(THE DATA)

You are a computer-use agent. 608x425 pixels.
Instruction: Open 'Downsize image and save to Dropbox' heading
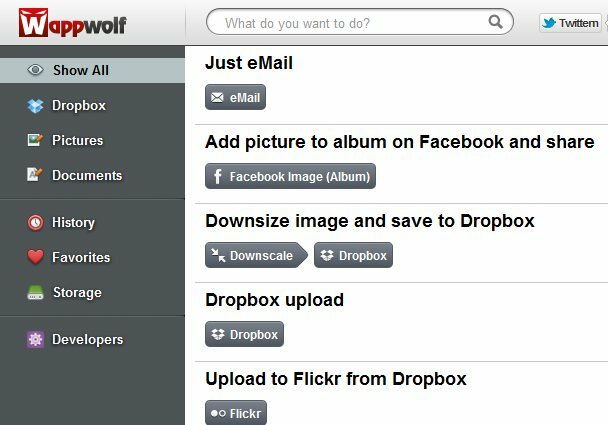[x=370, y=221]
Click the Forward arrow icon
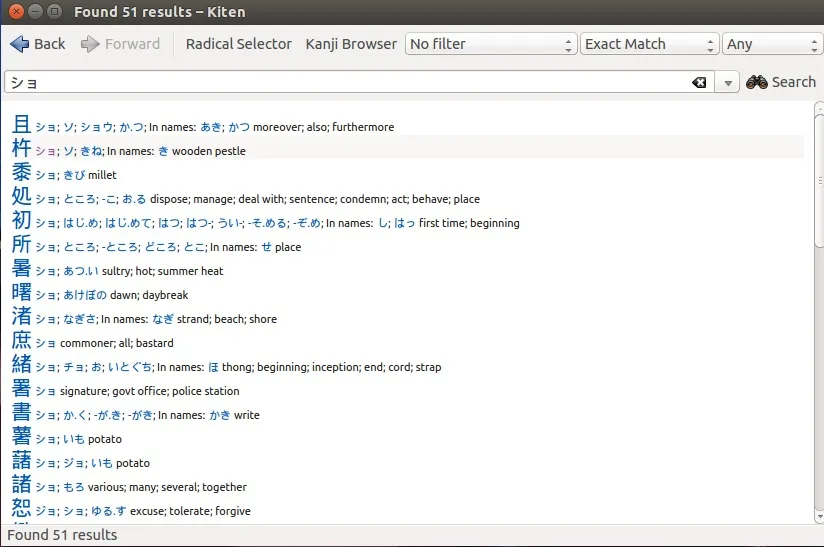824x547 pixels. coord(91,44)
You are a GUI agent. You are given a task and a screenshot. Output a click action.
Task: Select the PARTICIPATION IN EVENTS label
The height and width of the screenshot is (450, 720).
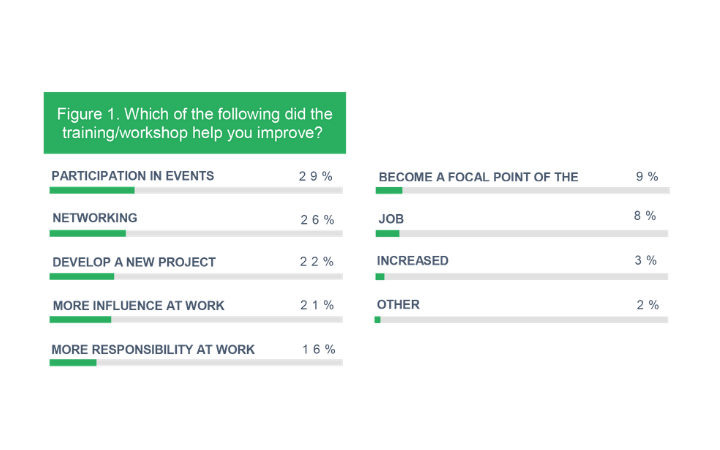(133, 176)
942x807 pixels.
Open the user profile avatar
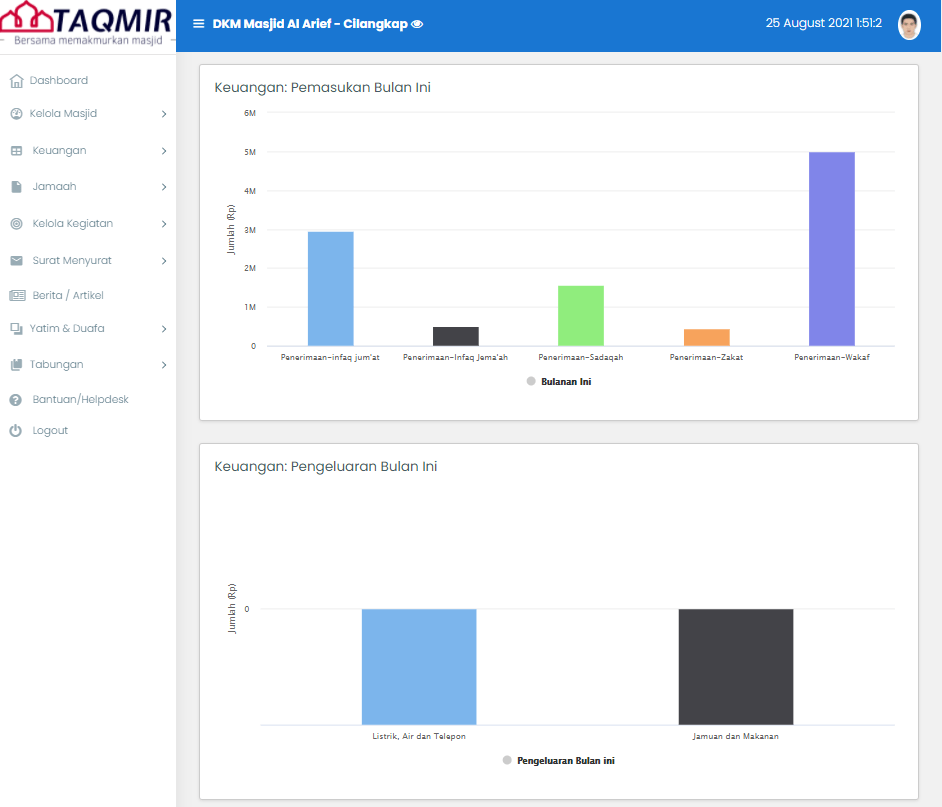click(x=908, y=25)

(End THE DATA)

### TASK DESCRIPTION
Look through the entries above. Extract each line with the word "agent".

### EXPECTED ANSWER
You are a computer-use agent. 608x425 pixels.
You are a GUI agent. You are given a task and a screenshot. Output a click action.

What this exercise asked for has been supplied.